# Tournament Results?



## billyb (Aug 22, 2012)

Has anyone seen the results posted from the Monsters in Florida Catfish Tournament that was held on Escambia River last Saturday night?


----------



## Try'n Hard (Oct 23, 2008)

Been wondering myself.... Nothing on the website or Facebook I don't think

Sent from my iPhone using Forum Runner


----------



## 4hooks (Jul 15, 2009)

Was just trying to find out haven't seen anything. 


Sent from my iPhone using Tapatalk


----------



## sureicanfish (Sep 30, 2007)

Curious too, I was there, but totally clueless of the tournament until I showed up at the ramp. That was the most trucks I'd seen there so surely somebody caught something.


----------



## Bravo87 (Jun 19, 2014)

...


----------



## simpleman (Oct 20, 2007)

it on a link in the fb page,trophystack I think. 1st 26#,2 19.6# 3 11#


----------



## CatHunter (Dec 31, 2008)

simpleman said:


> it on a link in the fb page,trophystack I think. 1st 26#,2 19.6# 3 11#


Those results are all wrong.. Somehow they got all confused over there at trophy stack.. We are going to post the updates as soon as the photographer sends the photos..


----------



## CatHunter (Dec 31, 2008)

The results are up. We will have the photos coming soon.
http://www.flatheadcatfishhunters.com/monsters-in-florida


----------



## billyb (Aug 22, 2012)

Looks like Try'n Hard may have caught more on 1 trotline than the boat that won this tournament did on rod/reel.


----------



## CatHunter (Dec 31, 2008)

The bite was real slow. I guess the river receded to fast from the high waters. There were a few good fish caught, but no giants.

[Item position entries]
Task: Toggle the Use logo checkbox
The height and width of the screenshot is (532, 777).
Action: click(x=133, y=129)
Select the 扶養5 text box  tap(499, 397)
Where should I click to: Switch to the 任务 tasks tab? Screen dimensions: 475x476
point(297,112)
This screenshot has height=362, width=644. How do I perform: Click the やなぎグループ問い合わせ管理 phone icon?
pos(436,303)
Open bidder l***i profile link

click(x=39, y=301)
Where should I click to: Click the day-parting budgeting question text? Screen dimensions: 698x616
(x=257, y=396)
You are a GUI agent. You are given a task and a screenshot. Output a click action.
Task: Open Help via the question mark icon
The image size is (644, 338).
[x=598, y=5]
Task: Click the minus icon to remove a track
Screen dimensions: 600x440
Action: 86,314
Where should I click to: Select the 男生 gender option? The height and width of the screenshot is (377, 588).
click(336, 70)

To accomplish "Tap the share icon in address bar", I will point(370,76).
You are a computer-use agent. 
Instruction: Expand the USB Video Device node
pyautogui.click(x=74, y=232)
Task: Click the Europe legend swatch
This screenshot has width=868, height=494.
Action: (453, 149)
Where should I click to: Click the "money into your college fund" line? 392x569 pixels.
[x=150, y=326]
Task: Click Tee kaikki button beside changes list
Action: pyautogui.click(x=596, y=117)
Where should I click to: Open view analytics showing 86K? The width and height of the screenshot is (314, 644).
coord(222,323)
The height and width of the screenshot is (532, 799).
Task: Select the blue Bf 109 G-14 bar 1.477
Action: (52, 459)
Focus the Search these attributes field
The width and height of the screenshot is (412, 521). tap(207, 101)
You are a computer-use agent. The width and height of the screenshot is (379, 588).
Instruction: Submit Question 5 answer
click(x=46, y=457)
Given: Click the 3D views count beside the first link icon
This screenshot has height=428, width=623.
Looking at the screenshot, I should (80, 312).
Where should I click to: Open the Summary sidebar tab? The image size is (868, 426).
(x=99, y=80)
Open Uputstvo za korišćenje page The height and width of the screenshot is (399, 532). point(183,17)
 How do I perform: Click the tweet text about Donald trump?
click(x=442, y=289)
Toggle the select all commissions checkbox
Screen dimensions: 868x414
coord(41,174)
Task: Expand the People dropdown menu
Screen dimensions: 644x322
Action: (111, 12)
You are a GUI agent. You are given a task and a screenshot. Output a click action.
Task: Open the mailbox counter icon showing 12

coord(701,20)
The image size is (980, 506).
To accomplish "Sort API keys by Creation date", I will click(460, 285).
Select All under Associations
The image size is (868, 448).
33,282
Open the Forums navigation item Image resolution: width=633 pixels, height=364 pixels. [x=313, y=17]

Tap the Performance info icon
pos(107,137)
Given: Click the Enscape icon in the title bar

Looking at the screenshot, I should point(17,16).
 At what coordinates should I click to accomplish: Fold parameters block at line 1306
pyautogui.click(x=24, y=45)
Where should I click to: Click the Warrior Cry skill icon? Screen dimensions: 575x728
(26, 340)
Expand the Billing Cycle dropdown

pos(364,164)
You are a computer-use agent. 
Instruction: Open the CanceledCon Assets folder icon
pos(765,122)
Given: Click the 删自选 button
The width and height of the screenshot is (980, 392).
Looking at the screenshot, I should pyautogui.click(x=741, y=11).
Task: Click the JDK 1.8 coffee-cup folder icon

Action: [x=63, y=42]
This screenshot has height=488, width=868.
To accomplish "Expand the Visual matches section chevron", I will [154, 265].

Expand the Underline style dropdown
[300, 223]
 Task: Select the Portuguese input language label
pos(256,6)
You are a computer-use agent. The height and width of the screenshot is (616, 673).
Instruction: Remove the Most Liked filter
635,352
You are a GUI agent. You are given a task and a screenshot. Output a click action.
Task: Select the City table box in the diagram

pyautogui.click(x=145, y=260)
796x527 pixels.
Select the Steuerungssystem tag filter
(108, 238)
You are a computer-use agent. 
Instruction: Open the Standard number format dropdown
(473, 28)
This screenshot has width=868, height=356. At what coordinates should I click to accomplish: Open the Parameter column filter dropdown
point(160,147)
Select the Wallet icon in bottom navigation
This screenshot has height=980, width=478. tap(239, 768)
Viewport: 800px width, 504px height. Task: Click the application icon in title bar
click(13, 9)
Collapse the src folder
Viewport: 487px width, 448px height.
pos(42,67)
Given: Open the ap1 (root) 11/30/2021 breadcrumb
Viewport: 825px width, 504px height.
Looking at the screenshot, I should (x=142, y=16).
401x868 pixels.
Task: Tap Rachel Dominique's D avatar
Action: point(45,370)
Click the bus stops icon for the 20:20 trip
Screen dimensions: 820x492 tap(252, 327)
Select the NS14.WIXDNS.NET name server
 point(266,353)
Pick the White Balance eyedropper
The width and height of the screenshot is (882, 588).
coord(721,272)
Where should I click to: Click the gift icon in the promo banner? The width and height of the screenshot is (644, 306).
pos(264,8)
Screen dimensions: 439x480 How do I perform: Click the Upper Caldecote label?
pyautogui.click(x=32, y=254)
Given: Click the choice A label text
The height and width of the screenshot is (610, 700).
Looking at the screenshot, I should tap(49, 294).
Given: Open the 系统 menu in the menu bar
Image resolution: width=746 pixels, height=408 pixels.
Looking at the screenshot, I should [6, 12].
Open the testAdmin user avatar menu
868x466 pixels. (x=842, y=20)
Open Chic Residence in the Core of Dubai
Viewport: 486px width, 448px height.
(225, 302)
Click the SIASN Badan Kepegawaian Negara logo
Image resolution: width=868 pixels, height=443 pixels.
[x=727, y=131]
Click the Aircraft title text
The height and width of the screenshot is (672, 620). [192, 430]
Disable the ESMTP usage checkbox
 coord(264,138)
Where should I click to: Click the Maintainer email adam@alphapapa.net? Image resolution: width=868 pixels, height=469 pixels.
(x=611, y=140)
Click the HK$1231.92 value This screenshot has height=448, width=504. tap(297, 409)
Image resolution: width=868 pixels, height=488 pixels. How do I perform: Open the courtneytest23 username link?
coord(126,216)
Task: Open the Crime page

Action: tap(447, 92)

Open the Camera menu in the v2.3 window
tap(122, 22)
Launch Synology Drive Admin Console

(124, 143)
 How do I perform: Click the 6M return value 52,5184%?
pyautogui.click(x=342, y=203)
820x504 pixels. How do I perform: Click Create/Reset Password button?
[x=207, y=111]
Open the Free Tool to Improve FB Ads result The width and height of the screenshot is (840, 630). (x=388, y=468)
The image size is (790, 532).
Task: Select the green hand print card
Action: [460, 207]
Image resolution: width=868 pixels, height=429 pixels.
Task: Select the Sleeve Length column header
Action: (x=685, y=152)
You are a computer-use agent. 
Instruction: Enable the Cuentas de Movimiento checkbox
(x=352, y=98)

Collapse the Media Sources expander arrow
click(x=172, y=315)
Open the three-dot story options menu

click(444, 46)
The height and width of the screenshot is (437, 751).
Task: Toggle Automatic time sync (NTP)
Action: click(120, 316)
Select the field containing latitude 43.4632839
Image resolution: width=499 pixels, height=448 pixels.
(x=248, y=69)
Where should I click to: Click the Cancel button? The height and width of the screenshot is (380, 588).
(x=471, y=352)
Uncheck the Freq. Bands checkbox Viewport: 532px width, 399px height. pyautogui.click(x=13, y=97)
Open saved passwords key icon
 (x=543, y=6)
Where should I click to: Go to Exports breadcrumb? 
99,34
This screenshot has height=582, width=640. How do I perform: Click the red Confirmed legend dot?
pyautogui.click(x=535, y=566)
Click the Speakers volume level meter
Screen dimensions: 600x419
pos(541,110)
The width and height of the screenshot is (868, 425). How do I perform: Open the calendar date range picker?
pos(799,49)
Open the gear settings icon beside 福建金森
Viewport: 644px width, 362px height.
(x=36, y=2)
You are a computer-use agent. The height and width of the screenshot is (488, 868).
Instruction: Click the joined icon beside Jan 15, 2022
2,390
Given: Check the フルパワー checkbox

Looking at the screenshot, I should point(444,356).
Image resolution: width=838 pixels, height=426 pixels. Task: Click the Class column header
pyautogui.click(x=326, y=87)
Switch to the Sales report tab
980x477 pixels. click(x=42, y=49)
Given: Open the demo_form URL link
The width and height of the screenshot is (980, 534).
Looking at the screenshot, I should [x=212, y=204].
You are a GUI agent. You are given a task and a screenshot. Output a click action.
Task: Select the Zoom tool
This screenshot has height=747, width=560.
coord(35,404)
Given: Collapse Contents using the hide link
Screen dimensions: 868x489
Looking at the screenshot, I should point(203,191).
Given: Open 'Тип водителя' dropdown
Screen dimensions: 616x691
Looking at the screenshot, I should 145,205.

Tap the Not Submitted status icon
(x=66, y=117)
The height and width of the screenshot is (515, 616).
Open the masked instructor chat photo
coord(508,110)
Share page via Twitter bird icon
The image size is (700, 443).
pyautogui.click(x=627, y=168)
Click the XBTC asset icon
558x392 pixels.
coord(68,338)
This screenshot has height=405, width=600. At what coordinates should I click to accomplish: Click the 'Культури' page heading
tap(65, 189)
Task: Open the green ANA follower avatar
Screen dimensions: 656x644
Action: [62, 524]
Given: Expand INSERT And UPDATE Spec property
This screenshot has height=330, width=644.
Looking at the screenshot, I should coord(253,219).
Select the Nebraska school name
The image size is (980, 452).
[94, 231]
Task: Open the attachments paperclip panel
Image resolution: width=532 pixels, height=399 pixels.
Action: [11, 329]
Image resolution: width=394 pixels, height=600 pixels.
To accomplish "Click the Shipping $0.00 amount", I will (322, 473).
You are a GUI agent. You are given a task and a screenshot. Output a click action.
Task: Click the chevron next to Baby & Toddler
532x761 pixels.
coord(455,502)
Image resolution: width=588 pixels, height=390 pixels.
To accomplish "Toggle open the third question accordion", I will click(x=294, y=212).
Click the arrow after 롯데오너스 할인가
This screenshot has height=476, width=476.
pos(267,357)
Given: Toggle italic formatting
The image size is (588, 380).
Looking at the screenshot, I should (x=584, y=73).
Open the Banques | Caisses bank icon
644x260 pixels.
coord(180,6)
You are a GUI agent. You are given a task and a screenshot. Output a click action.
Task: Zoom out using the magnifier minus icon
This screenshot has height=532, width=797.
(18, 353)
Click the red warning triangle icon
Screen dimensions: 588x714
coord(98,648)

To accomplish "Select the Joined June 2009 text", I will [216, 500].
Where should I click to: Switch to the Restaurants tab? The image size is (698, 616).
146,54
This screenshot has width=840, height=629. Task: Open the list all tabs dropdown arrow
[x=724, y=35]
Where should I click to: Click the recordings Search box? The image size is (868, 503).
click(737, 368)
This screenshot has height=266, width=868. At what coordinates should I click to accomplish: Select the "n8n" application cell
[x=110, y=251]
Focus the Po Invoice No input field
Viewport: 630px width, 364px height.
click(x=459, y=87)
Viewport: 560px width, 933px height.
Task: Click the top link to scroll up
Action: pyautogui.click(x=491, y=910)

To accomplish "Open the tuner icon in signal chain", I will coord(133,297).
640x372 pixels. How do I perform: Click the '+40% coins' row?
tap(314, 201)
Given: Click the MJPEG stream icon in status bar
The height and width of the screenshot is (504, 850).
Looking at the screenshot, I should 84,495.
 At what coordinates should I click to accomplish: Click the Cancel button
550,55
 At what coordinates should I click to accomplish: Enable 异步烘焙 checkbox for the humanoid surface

AIM 1:
Retype the catfish tournament thread between "## Try'n Hard" and "haven't seen anything.", inclusive.
AIM 2:
Pick up the thread about the catfish tournament results where it ends and write what comes next.
The data has nothing to do with what you are asked to do here.

WRITTEN RESPONSE 1:
## Try'n Hard (Oct 23, 2008)

Been wondering myself.... Nothing on the website or Facebook I don't think

Sent from my iPhone using Forum Runner


----------



## 4hooks (Jul 15, 2009)

Was just trying to find out haven't seen anything.

WRITTEN RESPONSE 2:
----------



## CatHunter (Dec 31, 2008)

Photos are being added to the gallery @ http://www.flatheadcatfishhunters.com/gallery


----------



## Try'n Hard (Oct 23, 2008)

billyb said:


> Looks like Try'n Hard may have caught more on 1 trotline than the boat that won this tournament did on rod/reel.


possibly true but my awesomeness is rarely equalled ........ 
HaHa I'm full of crap!!
My catch (on a trotline) required basically very little skill or know-how - I got lucky and know it. These guys were using rod & reel in the dark while I sat in my easy chair, in my underwear and watched the ballgame - no comparison and my hats off to them!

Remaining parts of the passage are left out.